What did you play that made him say that?

I think he was half-joking, but he was saying that to say, “Wow, that’s some powerful shit.” I just took the theme and just went  crazy with it. That’s just what I do. By the time I got in there and played stuff for him, it was, “This ain’t no blend tape.” No diss to blend DJs at all, because that’s what I come from, but this ain’t no blend tape. These were brand-new songs. He’s not a guy who listens to his music like that, so these are acapellas from the vault. He’s hearing them, like brand new, with different beats behind them. I don’t know whether he even remembered the verses. It was very cool.

One of the illest parts of this whole thing: We were at the mixing board, playing the mixtape. And he leaned over and was like, “Yo, you want to go on tour?” I was just thinking about this the other day. That was 10 years ago, and we’re still on tour. It’s been 10 years to the month.  He probably was in a space where he wanted to do something different, I just happened to come in with this tape and this music. He might’ve known that I have DJ’d on tours and stuff, I don’t know. I just know he leaned over and was like, “You want to go on tour?” I was like, “Yeah!”

★ ★ ★ ★ ★ ★ ★

## TO DO
Write what comes next in the interview about the mixtape and the tour offer, starting right after its final sentence.

★ ★ ★ ★ ★ ★ ★

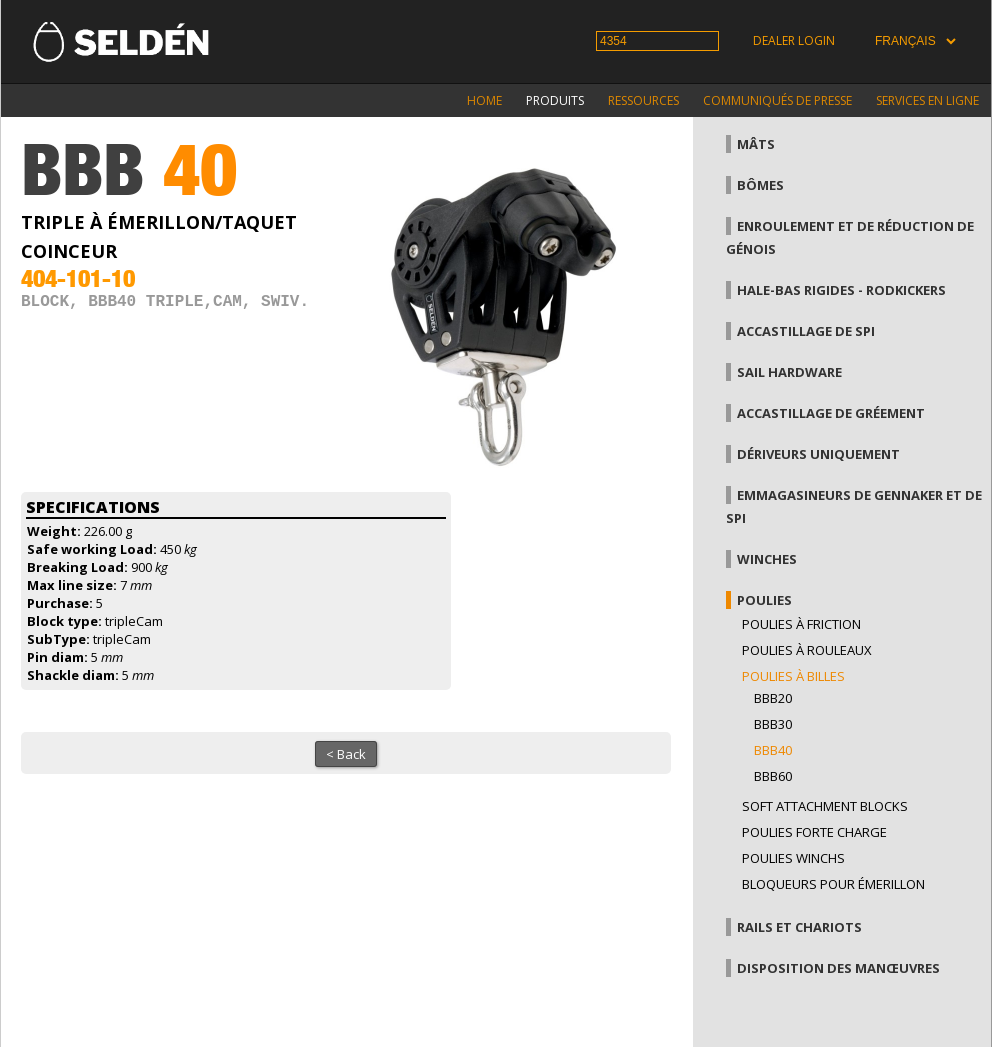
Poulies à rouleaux (807, 650)
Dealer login (794, 40)
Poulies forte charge (814, 832)
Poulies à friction (801, 624)
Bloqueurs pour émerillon (833, 884)
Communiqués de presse (777, 100)
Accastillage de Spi (806, 331)
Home (484, 100)
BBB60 (773, 776)
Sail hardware (789, 372)
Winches (767, 559)
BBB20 (773, 698)
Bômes (760, 185)
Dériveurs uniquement (818, 454)
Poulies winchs (793, 858)
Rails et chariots (799, 927)
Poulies (764, 600)
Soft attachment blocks (825, 806)
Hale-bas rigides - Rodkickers (841, 290)
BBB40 (773, 750)
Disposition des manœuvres (838, 968)
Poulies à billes (793, 676)
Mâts (756, 144)
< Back (346, 754)
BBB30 (773, 724)
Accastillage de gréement (831, 413)
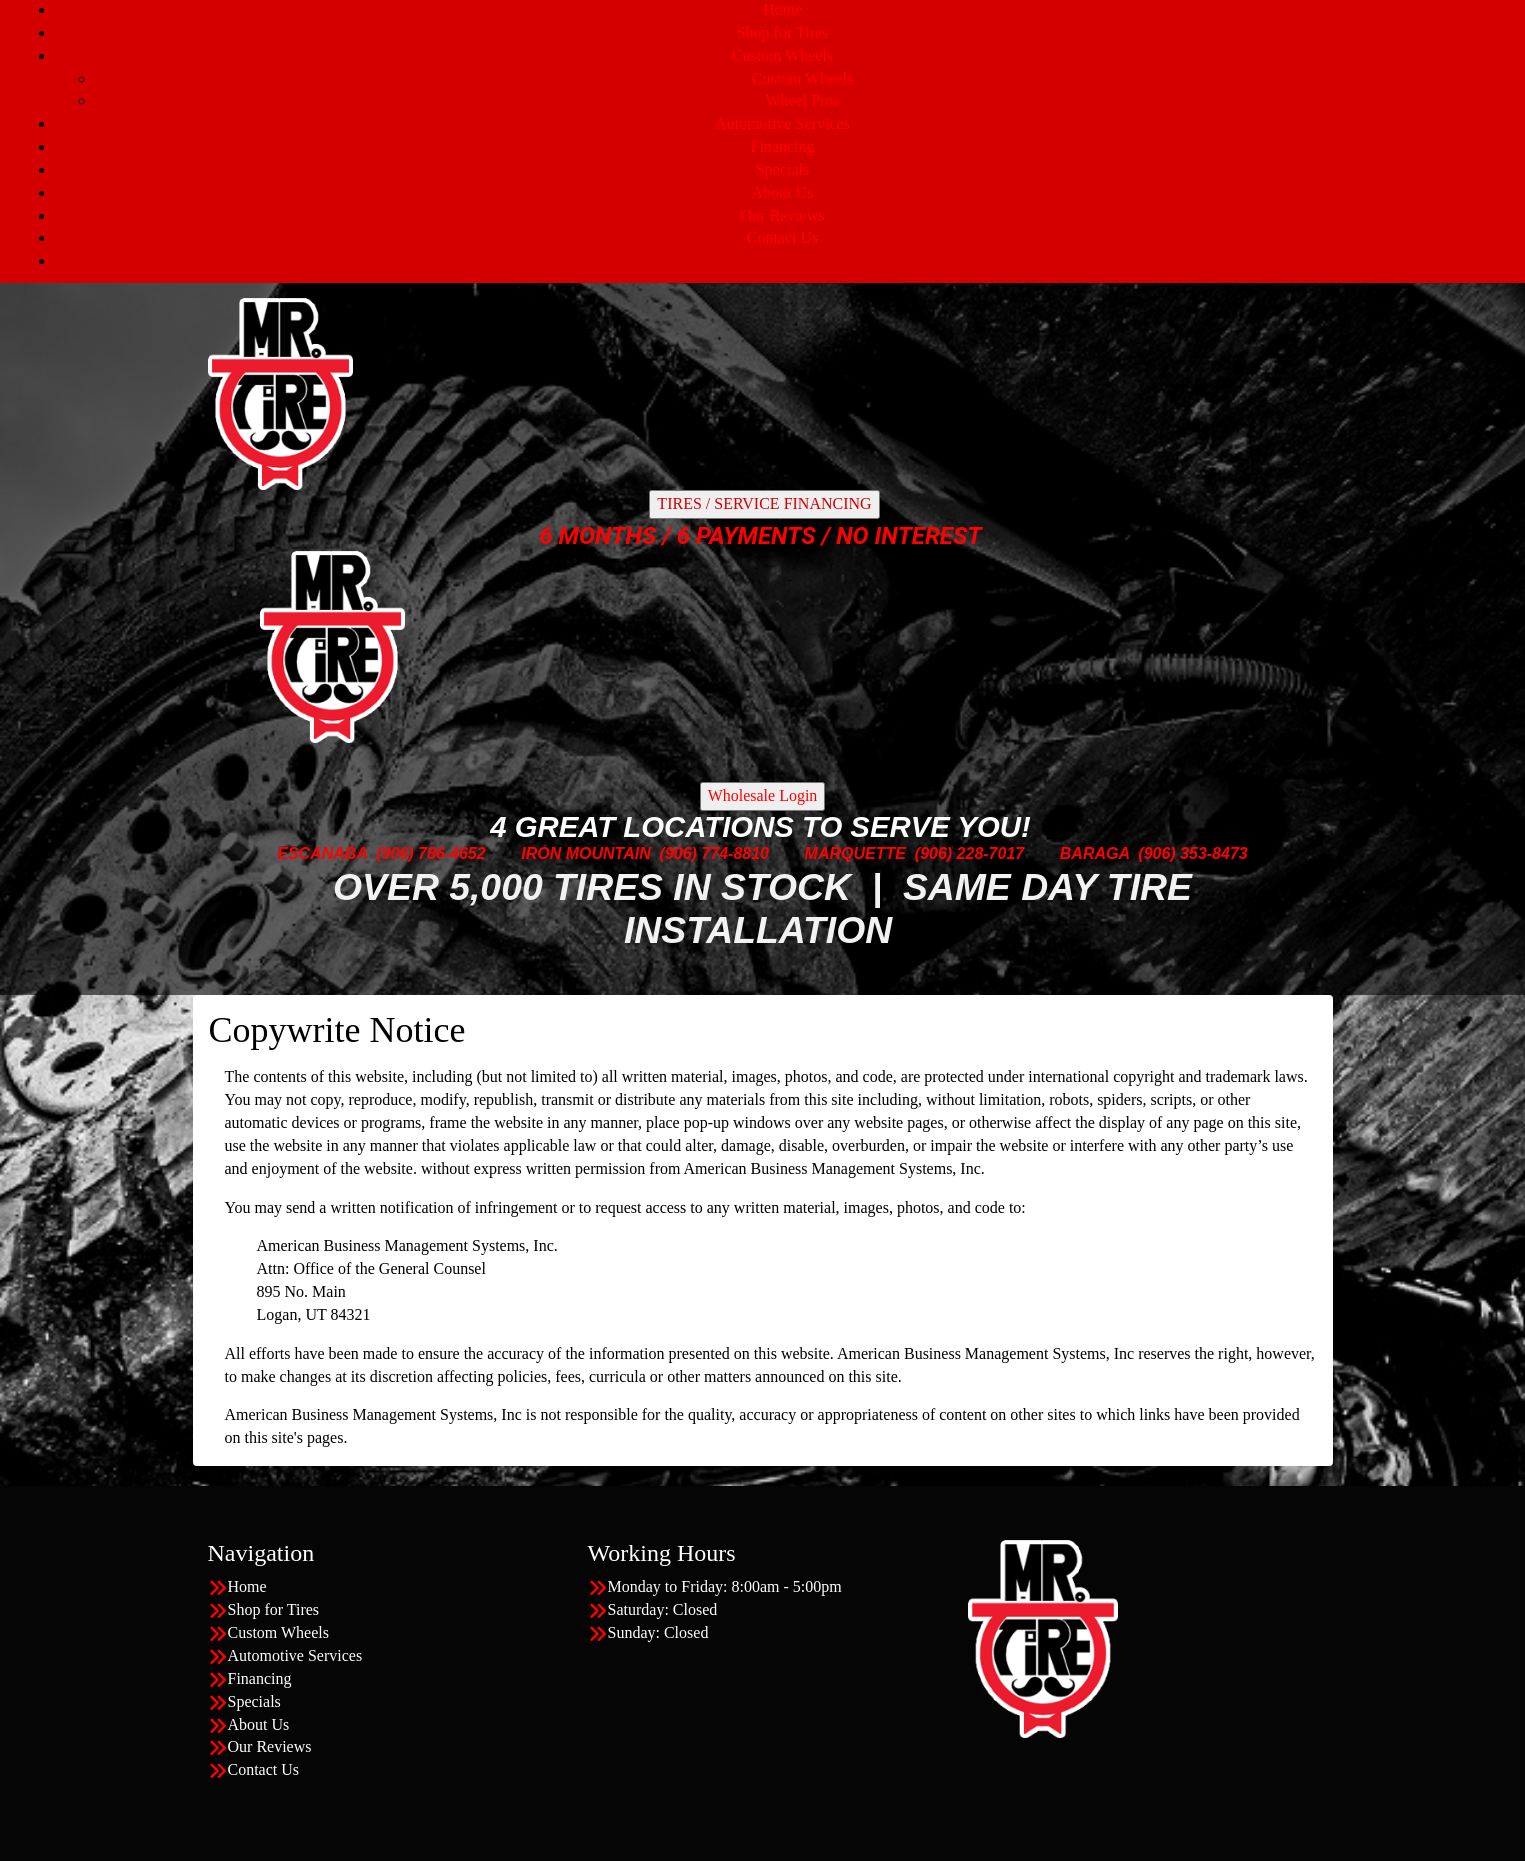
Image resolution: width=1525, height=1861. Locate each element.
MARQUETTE (855, 853)
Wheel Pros (802, 100)
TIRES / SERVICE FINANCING (764, 503)
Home (782, 9)
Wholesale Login (763, 795)
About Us (783, 192)
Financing (783, 146)
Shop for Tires (783, 32)
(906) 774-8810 (714, 853)
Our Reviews (783, 215)
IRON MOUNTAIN (585, 853)
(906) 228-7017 (969, 853)
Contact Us (783, 237)
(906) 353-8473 (1192, 853)
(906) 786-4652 (430, 853)
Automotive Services (782, 123)
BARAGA (1095, 853)
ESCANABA (322, 853)
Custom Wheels (782, 55)
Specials (782, 169)
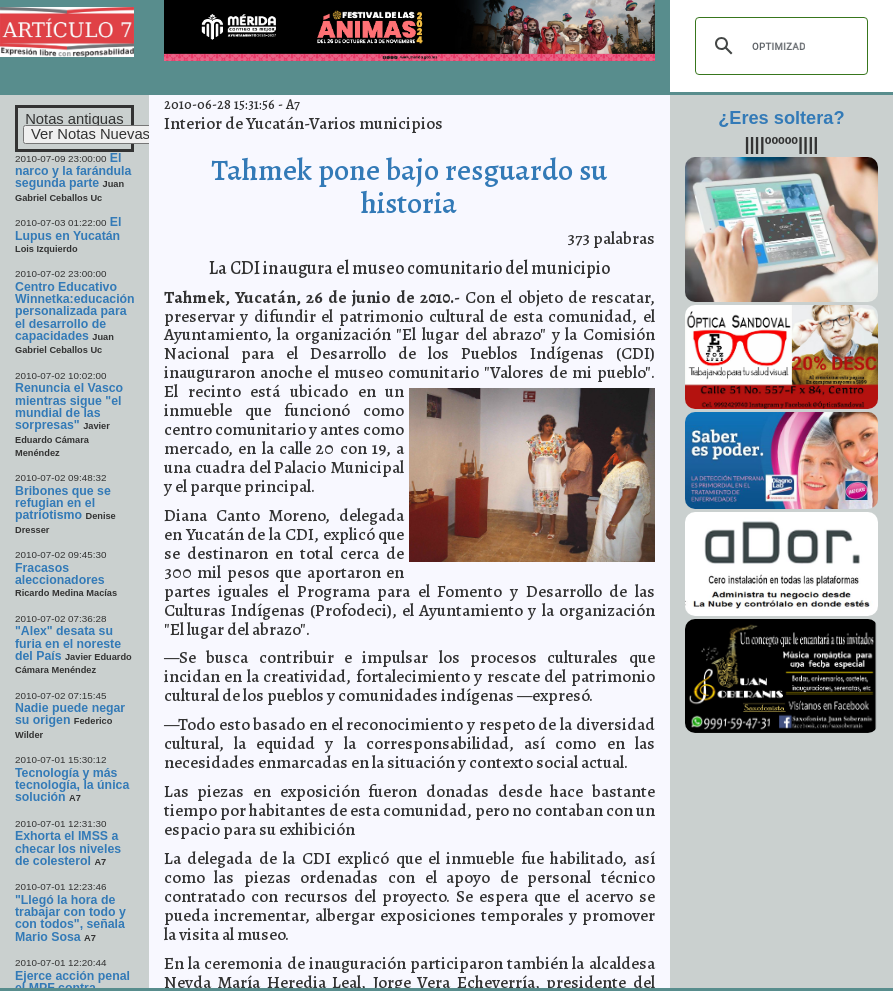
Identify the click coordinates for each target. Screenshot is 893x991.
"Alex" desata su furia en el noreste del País (68, 643)
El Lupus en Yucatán (68, 228)
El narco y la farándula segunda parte (73, 171)
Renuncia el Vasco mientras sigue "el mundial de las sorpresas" (69, 406)
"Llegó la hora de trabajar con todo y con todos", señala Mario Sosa (70, 918)
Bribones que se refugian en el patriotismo (63, 503)
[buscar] (778, 46)
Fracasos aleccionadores (60, 574)
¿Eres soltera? (781, 118)
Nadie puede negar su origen (70, 714)
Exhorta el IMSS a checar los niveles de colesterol (68, 848)
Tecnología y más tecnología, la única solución (72, 785)
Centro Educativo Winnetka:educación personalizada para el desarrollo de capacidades (75, 311)
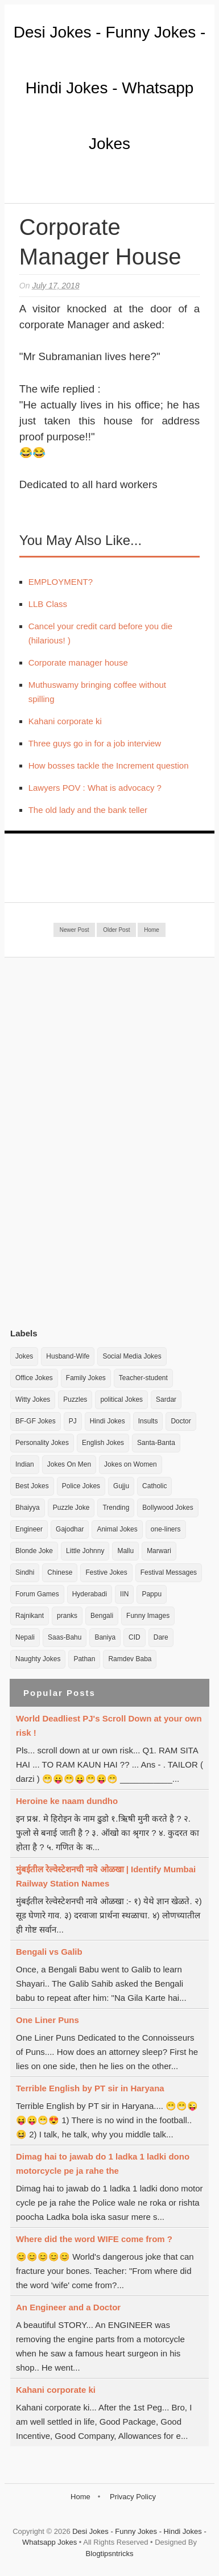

★ ★ ★ ★ ★ ★ ★

## EXERCISE ANSWER
Where do you rank The Nigger Tape in Nas' discography?

Best album of all time! Nah, honestly I put it up there. I try not to say that because I did it, but because it’s so aggressive. That’s the type of shit that I like. I’ll say Illmatic is my number one, Lost Tapes right after that, and then this.

Now, there’s no differentiation between a mixtape and an album; they’re basically the same thing. But back then, that distinction really mattered. 

When it came out in '08, it was in a crossover era: It was physical, but we were still online. We still hadn’t gone all the way fully online yet with our consumption of mixtapes. It was kind of a gray area, and Def Jam couldn’t push it like that because it was that title they didn’t want to stand next to. It was just on the music itself to push it. But I’m not mad at having gems that are slept on per se. It’s all about the quality of the project, and I stand next to that one all day long.

How do you think it would be received if it came out today?

It would be highly controversial. I’m thinking about the skits on it that were driving the point home. The space we’re in now as a country, how hard we went with that theme on that tape and all the layers on it, it would definitely turn heads. But musically, it’s powerful music. The stuff they gave me was stuff from the vault, which is also what Lost Tapes was. Look how incredible that music is.

A lot of Nas' great songs have not made his albums—tracks like "Star Wars," "Film" and a lot of songs on this project, including “Legendary (Mike Tyson)" and “Cops Keep Firing.” Why do you think some of his best music doesn't make his albums?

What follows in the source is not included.